CVE-2026-9200: Query Shortcode WordPress Plugin RCE Flaw

CVE-2026-9200 Overview

The Query Shortcode plugin for WordPress contains a Local File Inclusion (LFI) vulnerability affecting all versions up to and including 0.2.1. The flaw resides in the plugin's shortcode function, which fails to properly validate file paths before inclusion. Authenticated attackers with contributor-level access or above can include and execute arbitrary .php files on the server. This enables execution of any PHP code in those files, bypassing access controls and exposing sensitive data. Where attackers can upload .php files through other means, the vulnerability can be chained into full remote code execution. The issue is classified under CWE-98, improper control of filename for include/require statement.

Critical Impact

Authenticated contributors can execute arbitrary PHP code on WordPress sites running Query Shortcode 0.2.1 or earlier, leading to access control bypass and potential full site compromise.

Affected Products

• Query Shortcode plugin for WordPress, all versions ≤ 0.2.1
• WordPress sites with contributor-level or higher accounts enabled
• Hosting environments where .php file uploads are possible alongside the plugin

Discovery Timeline

• 2026-05-27 - CVE-2026-9200 published to NVD
• 2026-05-27 - Last updated in NVD database

Technical Details for CVE-2026-9200

Vulnerability Analysis

The Query Shortcode plugin exposes a WordPress shortcode that accepts user-controlled input and passes it to a PHP include or require statement without sufficient validation. Because shortcodes are rendered when posts are previewed or published, any user with the edit_posts capability can trigger the vulnerable code path. Contributor accounts in WordPress can create draft posts containing shortcodes, which is sufficient to reach the vulnerable function during preview rendering.

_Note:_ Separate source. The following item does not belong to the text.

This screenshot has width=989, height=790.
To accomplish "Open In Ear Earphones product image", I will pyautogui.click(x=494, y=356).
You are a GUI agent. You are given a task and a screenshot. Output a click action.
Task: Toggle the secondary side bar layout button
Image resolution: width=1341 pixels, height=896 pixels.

When the shortcode handler resolves the attacker-supplied parameter, it appends a .php extension and includes the resulting path. An attacker can use directory traversal sequences to reference files anywhere on the local filesystem that the web server process can read. The Wordfence advisory documents the vulnerable code paths at lines 56, 97, and 178 of init.php in the plugin's trunk source.

Root Cause

The root cause is improper neutralization of path-related characters in a parameter that flows into a PHP file inclusion statement. The plugin treats the shortcode attribute as a trusted template name and concatenates it directly into an include call. No allowlist, base-directory check, or realpath() validation prevents traversal outside the intended template directory.

Attack Vector

Exploitation requires an authenticated WordPress account with contributor privileges or higher. The attacker creates or edits a post containing the vulnerable shortcode with a crafted file path attribute. When the post is rendered (including in preview mode), WordPress executes the shortcode, and the plugin includes the targeted PHP file. The attacker can target log files, uploaded media containing PHP payloads, or session files to convert the inclusion into arbitrary code execution. Exploitation occurs over the network (HTTP), with no user interaction required beyond the attacker's own authenticated session.

No verified public proof-of-concept code is available. Technical details of the vulnerable code paths are documented in the Wordfence Vulnerability Report and the WordPress Plugin Source Repository.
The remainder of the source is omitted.